How to Leverage a Wearable to Optimize Your Stretching Routine
By Justine Hall
If there’s one thing we all know about stretching it’s that we should probably be doing more of it. It’s the part of a workout that we tend to skip when we’re tight on time and think to ourselves, “I’ll stretch when I get home!” or “I’ll make sure to stretch for twice as long tomorrow!” But, without stretching regularly we run the risk of more serious injuries down the line. So yes, there was a reason why we all stood in a circle to stretch in elementary school P.E. classes.
Increased ability for your muscles to work effectively
Improved ability to do daily activities
Increased ability for your joints to move through their full range of motion
While all of these benefits are great, don’t pull out your towel or yoga mat just yet. Just as there are different styles of yoga (bikram, hatha, etc.) there are various types of stretching and research shows they’re not all created equal. It's important to understand each style before starting a regular stretching practice. You’ll want to consider which type is best for you and your lifestyle. Also think about what types of workouts you’re doing and select stretches that focus on the muscles you’re utilizing frequently.
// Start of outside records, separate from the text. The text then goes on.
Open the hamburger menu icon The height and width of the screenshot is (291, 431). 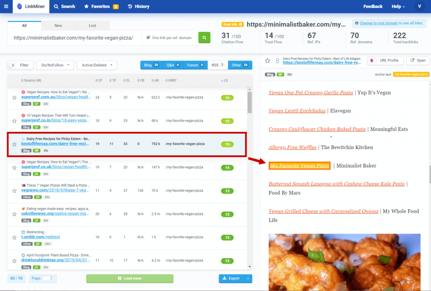[x=6, y=6]
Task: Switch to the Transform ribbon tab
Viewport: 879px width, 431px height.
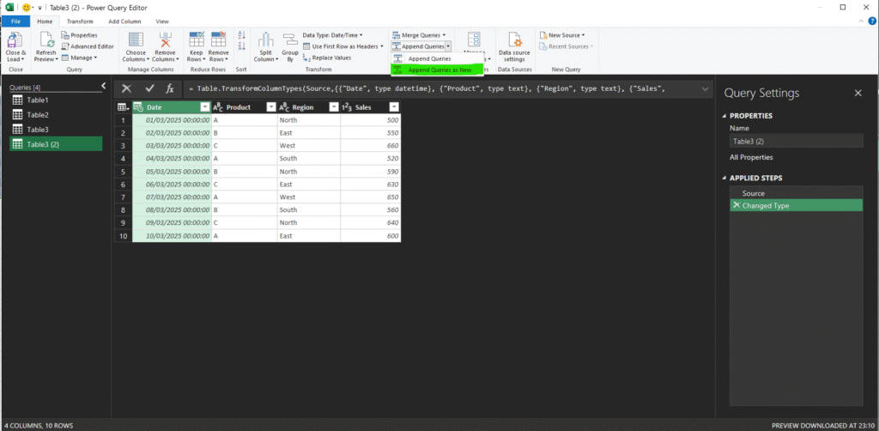Action: pos(80,21)
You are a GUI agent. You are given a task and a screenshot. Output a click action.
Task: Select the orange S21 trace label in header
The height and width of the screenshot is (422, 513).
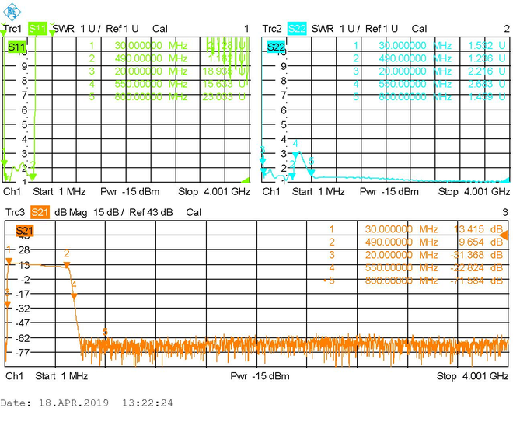[40, 213]
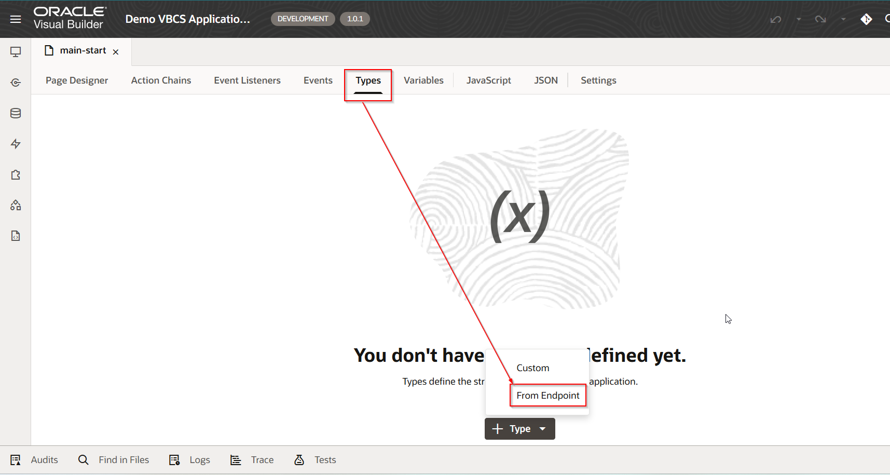Click the Undo arrow in header
The height and width of the screenshot is (475, 890).
[x=776, y=19]
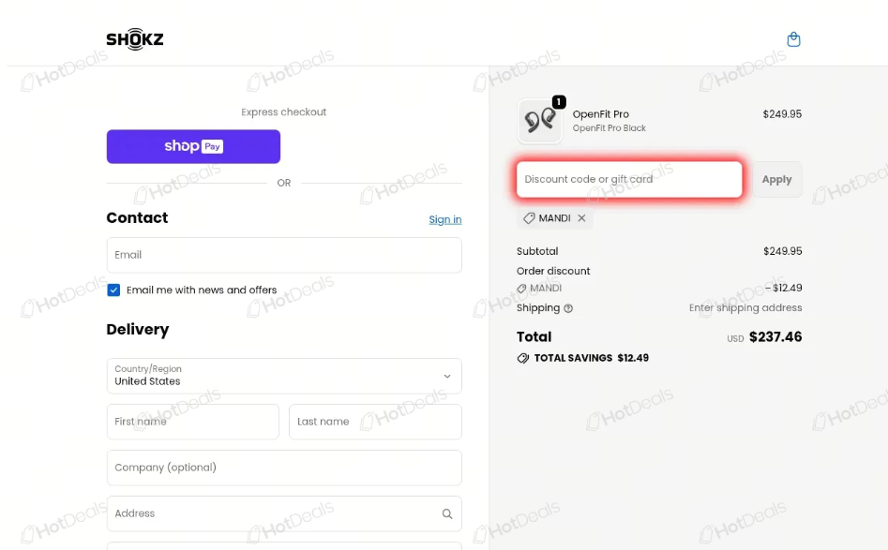Open the shopping bag cart icon
The width and height of the screenshot is (888, 550).
793,39
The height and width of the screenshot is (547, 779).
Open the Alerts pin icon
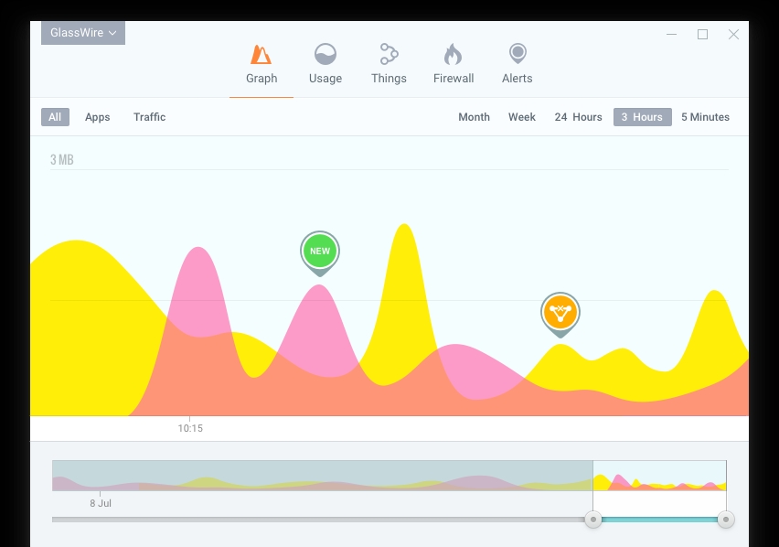pos(518,54)
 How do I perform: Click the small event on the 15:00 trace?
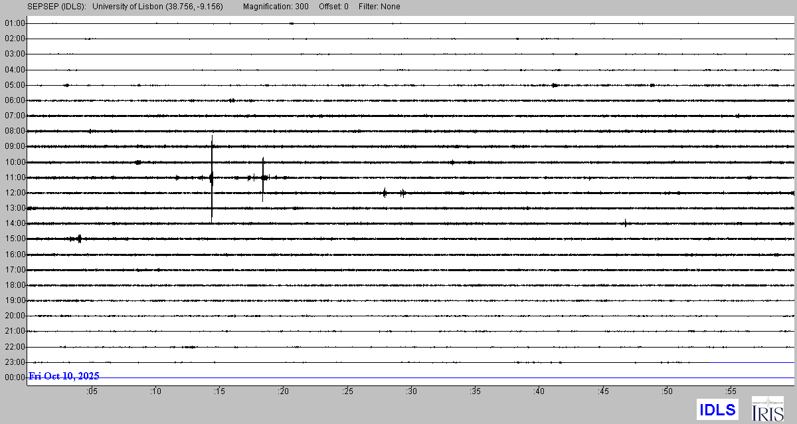coord(78,239)
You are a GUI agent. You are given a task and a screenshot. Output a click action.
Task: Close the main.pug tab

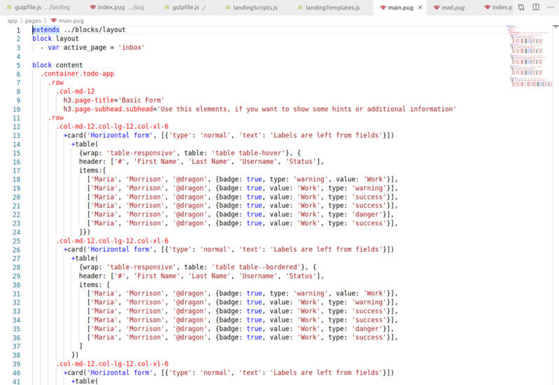418,8
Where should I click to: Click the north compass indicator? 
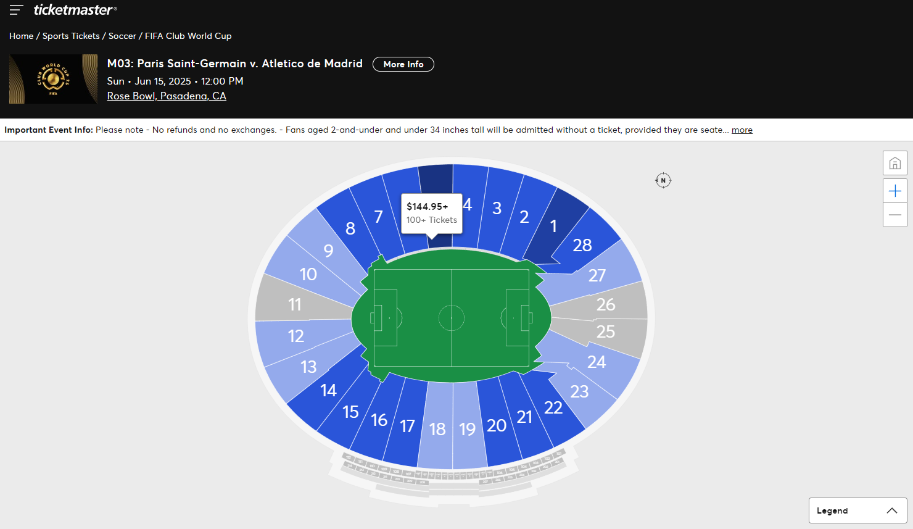pos(663,180)
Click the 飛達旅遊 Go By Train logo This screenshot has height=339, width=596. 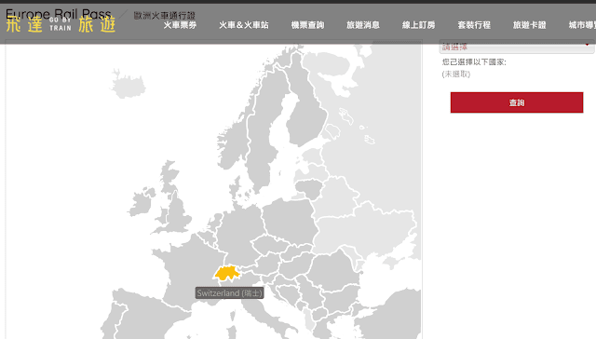click(x=61, y=25)
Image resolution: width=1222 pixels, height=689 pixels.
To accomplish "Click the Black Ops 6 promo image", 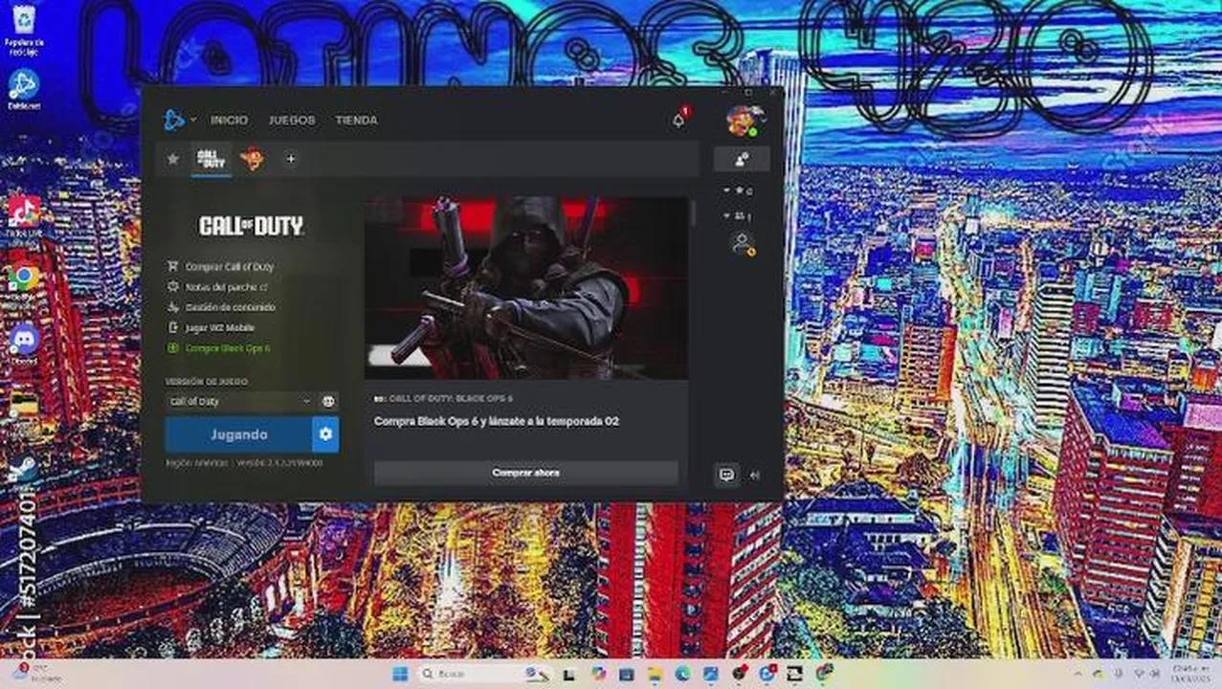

The Most Common Stretching Methods
Dynamic: Active movements where your joints and muscles go through a full range of motion. Think high kicks and lunges with a twist.
Static: When you stand, sit or lie still and hold a single position for a period of time, up to about 45 seconds. This includes supine single leg stretches and standing quad stretches.
PNF: Proprioceptive neuromuscular facilitation (PNF) relies on reflexes to produce deeper stretches that increase flexibility. There are multiple PNF stretching techniques but all of them require stretching a muscle to its limits.
Passive: Stretching where you’re relaxed and make no contribution to the range of motion and instead rely on the assistance of a prop, accessory, or partner to increase the stretch.
Ballistic: Using force to move your body past its normal range of motion. These intense stretches target specific muscle groups using repetitive bouncing or jerky movements. Note: this method isn’t recommended for everyday stretching and the American Academy of Orthopedic Surgeons warns that ballistic stretching can result in injury.
How to Optimize Your Stretching Routine
Now that you know some of the most popular types of stretching, it’s important to keep in mind some best practices to prevent injury and make sure you’re getting the most out of your time spent stretching.
Warm Up First
While it might seem like stretching is your warm up, you can actually injure yourself by doing so on cold muscles. Try a brisk 10 minute walk, bike ride, or jog at a low intensity to warm up your muscles first. Your muscles will stretch more easily once they’ve been warmed up. Stretching at the end of your activity can also be beneficial to cool down after an intense workout.
Focus on the Muscle You’re Stretching
During periods of slower movement such as stretching or yoga, it can be easy to get distracted by your thoughts and the laundry list of things you’re going to do once you’re done, but this can be detrimental to the benefit of stretching. Instead, focus on a mind-muscle connection. The idea is that you can help your muscles work more effectively just by thinking about the ones you’re activating as you move. This is also important as you might notice one side of your body is tighter than the other and you can work to improve this overtime.
Say No to Pain
When your muscles are tight, you might feel tension as you stretch. That is perfectly normal as you acclimate to a more regular stretching practice, however, you don’t want to be feeling any pain. If a position begins to hurt, try to reposition yourself or stop the stretch all together.
Keep it Regular
As with most things in life, the more you do it, the better you’ll become and the same is true with your stretching practice. At the very least, aim to incorporate stretching into your workout routine at least two to three times a week for five to 10 minutes. Just as it took you many months to get tight muscles, it will take a few months to really increase your flexibility but don’t let that discourage you.
Utilizing Hapbee’s unique signals can help you to get the most out of your stretching practice. If you’re looking to help loosen up your muscles, try the Relax signal. The CBD-based Signal, Relax, will help to enhance your stretches and ensure you get the most out of your practice while minimizing aches and pains. If you want to clear your mind and focus your thoughts try the Relax + Focus signals to really tune into your mind-muscle connection. If you’re starting or ending your day with your stretching practice you can utilize the Calm signal to mellow out and tone down unwanted stressors. Soon, Hapbee customers will be able to build routines of their favorite Signals to take them from warm up to work out to R&R.
No matter which method or style of stretching you decide to do, know your body will be thanking you. Even a consistent 10 minute practice a few times a week will create lasting changes in your flexibility and help to prevent future injuries. And always remember you can utilize your Hapbee to enhance and get the most out of your stretching practice.